What this task involves — Please return the text on gender and the core video game audience in full, word for word.

The overwhelming number of men in video game development is the ultimate cause of these concerns, which I think are valid and need to be taken seriously. But the consistent criticism along these lines clashes, for me, with the idea of a gender diversified audience. The trick is whether or not you’re looking at the video game industry as a whole or only the most visible part of the industry.

The ESA’s statistics may be correct if you take every type of game and every available platform and mix them together into an amorphous blob, but take one step into the detailed demographics of the core audience and the idea of gender equality among gamers spectacularly collapses.

Above: The Electronic Entertainment Expo is the showcase for hardcore gaming.

Image Credit: Dean Takahashi

Keeping our eye on the core matters

Focusing on the core audience is not about minimizing the audiences for indie, casual, smartphone, or tablet games. Core gaming arguably has the most influence over how the public thinks about video games. The mainstream press focuses on the video game industry during the Electronic Entertainment Expo more than at any other time of the year, and core games aimed primarily at male audiences dominate the tradeshow.

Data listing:

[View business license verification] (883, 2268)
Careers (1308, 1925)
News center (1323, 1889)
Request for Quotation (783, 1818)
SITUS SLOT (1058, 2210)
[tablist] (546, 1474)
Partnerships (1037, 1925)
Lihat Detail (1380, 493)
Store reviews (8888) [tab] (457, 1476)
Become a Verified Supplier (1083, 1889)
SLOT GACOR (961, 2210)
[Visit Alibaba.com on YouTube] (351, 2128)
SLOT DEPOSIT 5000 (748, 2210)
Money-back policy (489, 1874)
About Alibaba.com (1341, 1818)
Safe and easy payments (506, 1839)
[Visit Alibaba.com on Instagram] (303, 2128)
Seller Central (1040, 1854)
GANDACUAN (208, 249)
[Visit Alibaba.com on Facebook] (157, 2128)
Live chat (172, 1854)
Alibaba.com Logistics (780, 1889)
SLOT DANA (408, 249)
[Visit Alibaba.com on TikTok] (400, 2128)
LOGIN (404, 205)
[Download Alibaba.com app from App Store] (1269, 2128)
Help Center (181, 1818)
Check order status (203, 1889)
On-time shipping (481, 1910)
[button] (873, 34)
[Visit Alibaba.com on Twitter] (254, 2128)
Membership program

==

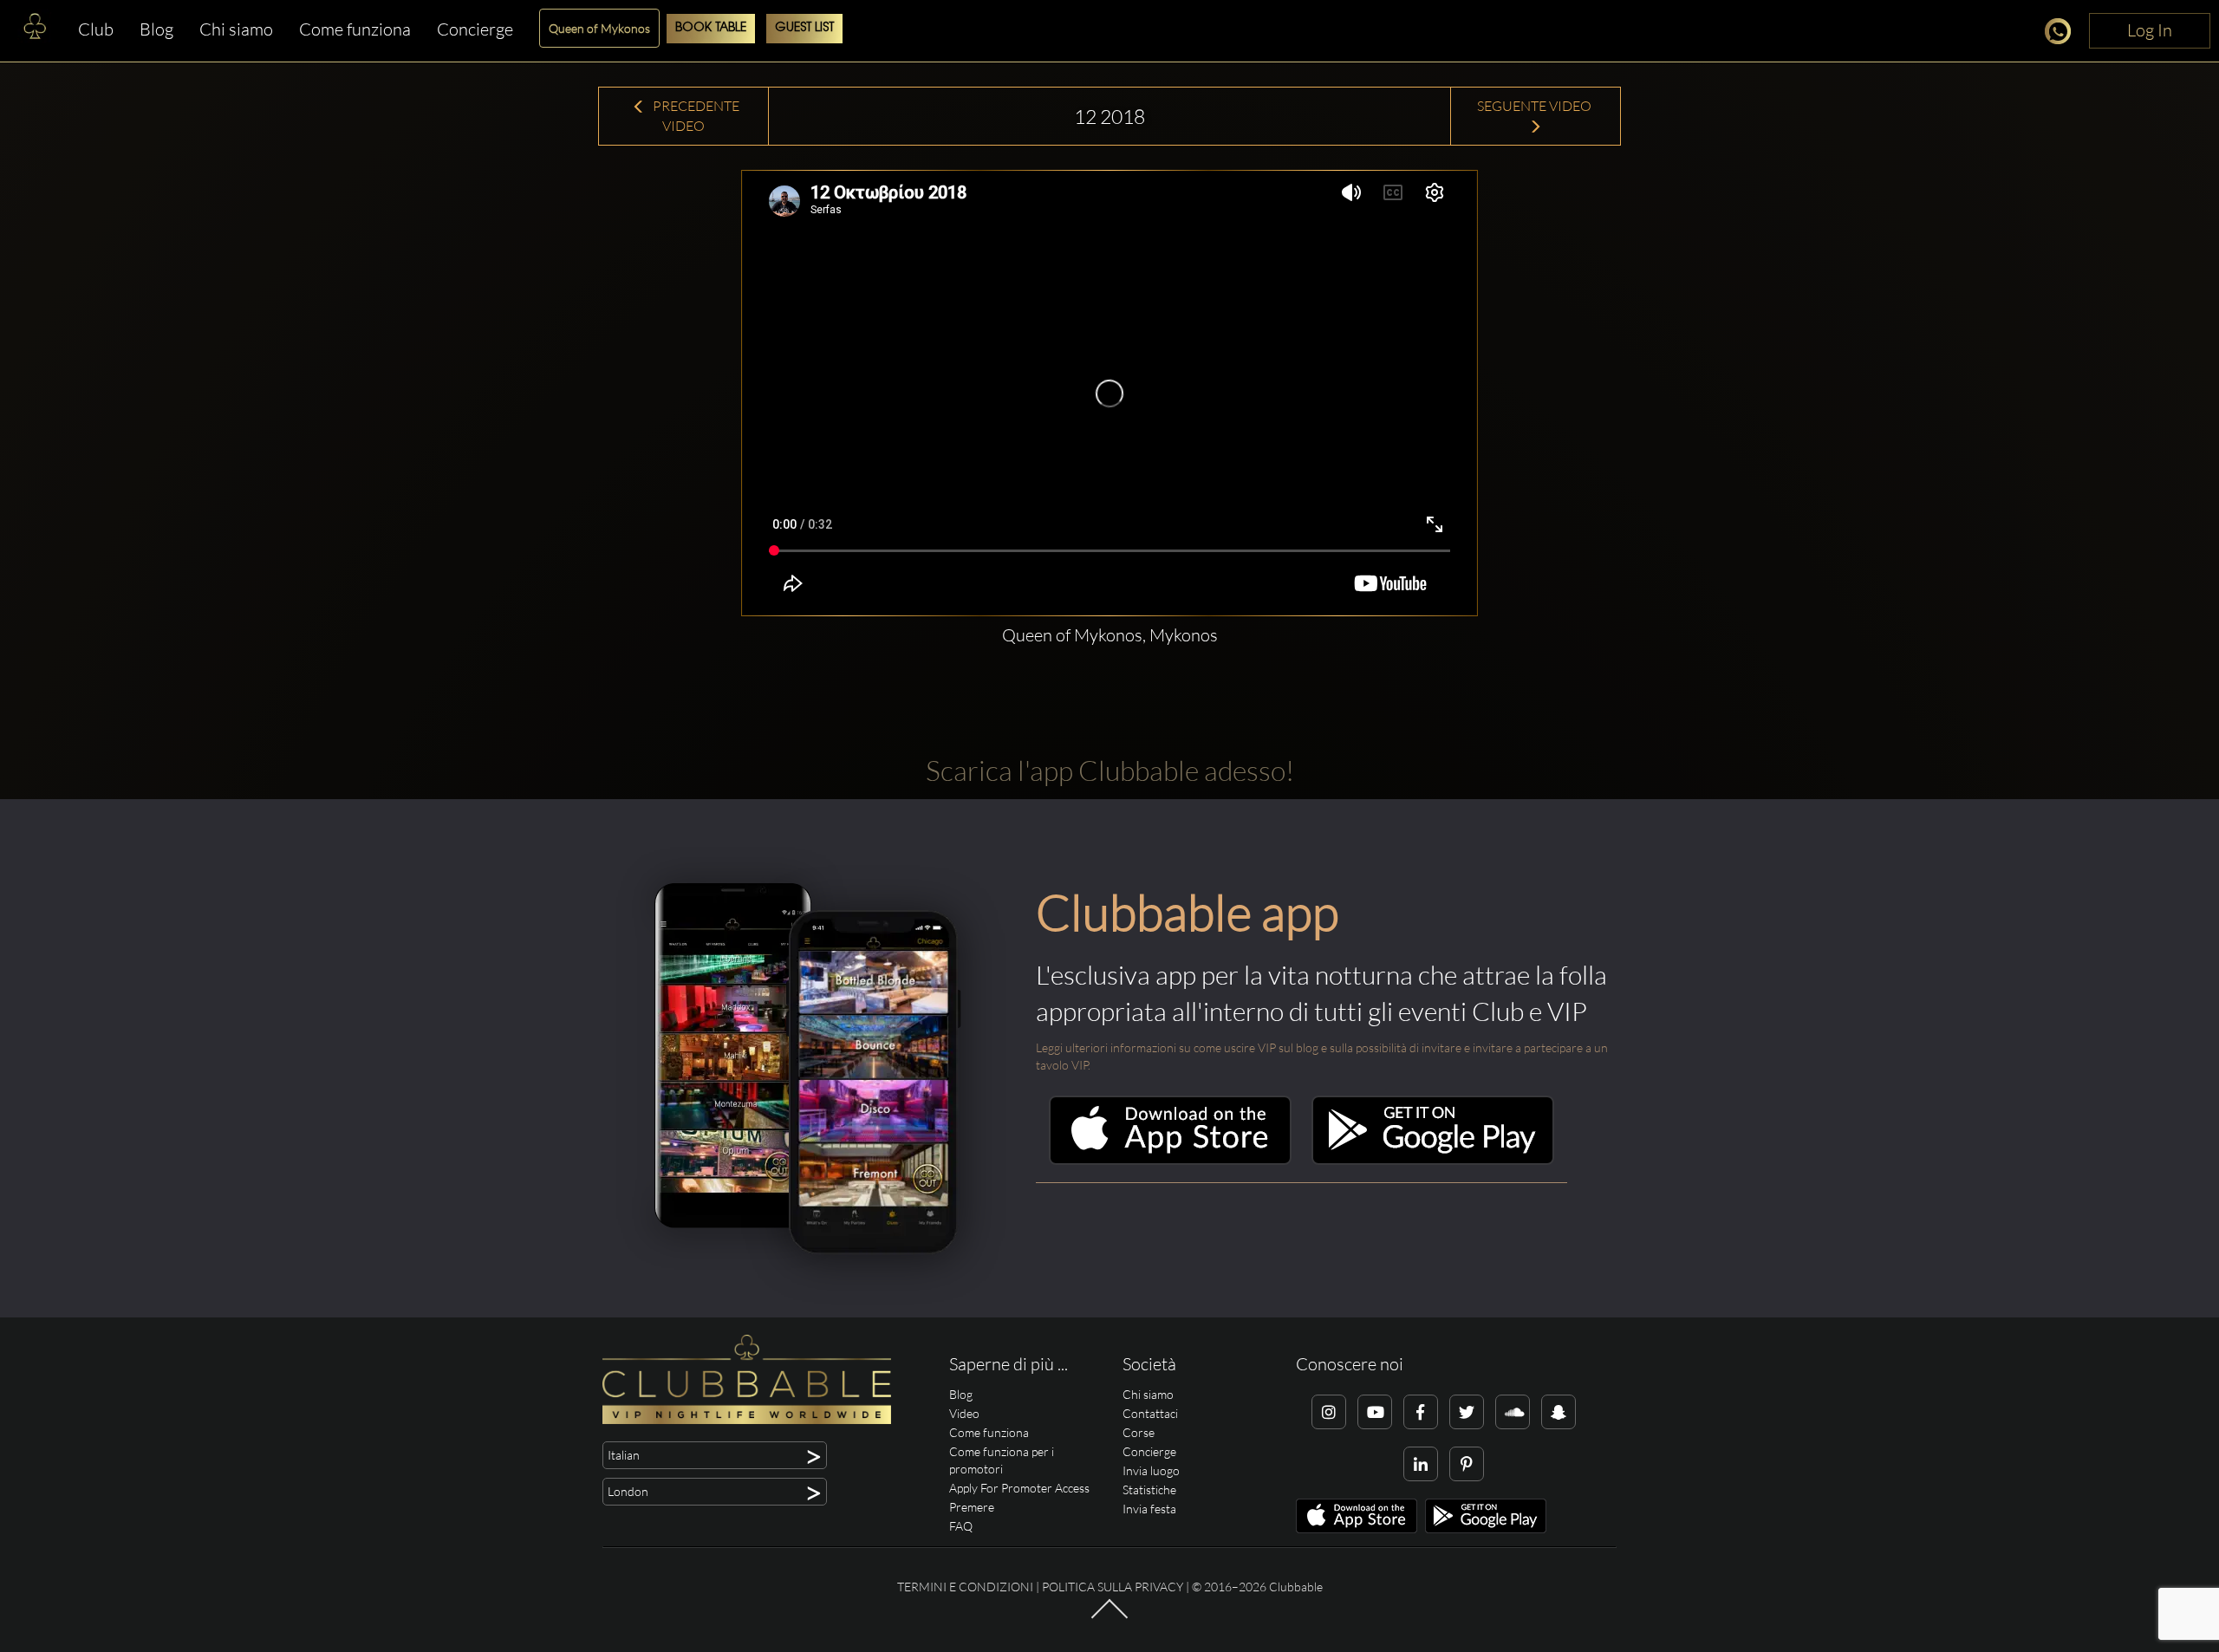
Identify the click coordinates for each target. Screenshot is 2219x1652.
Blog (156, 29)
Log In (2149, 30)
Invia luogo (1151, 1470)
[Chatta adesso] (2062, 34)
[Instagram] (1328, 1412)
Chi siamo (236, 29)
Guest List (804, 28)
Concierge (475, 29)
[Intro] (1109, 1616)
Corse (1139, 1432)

Exercise result —
The overwhelming number of men in video game development is the ultimate cause of these concerns, which I think are valid and need to be taken seriously. But the consistent criticism along these lines clashes, for me, with the idea of a gender diversified audience. The trick is whether or not you’re looking at the video game industry as a whole or only the most visible part of the industry.

The ESA’s statistics may be correct if you take every type of game and every available platform and mix them together into an amorphous blob, but take one step into the detailed demographics of the core audience and the idea of gender equality among gamers spectacularly collapses.

Above: The Electronic Entertainment Expo is the showcase for hardcore gaming.

Image Credit: Dean Takahashi

Keeping our eye on the core matters

Focusing on the core audience is not about minimizing the audiences for indie, casual, smartphone, or tablet games. Core gaming arguably has the most influence over how the public thinks about video games. The mainstream press focuses on the video game industry during the Electronic Entertainment Expo more than at any other time of the year, and core games aimed primarily at male audiences dominate the tradeshow.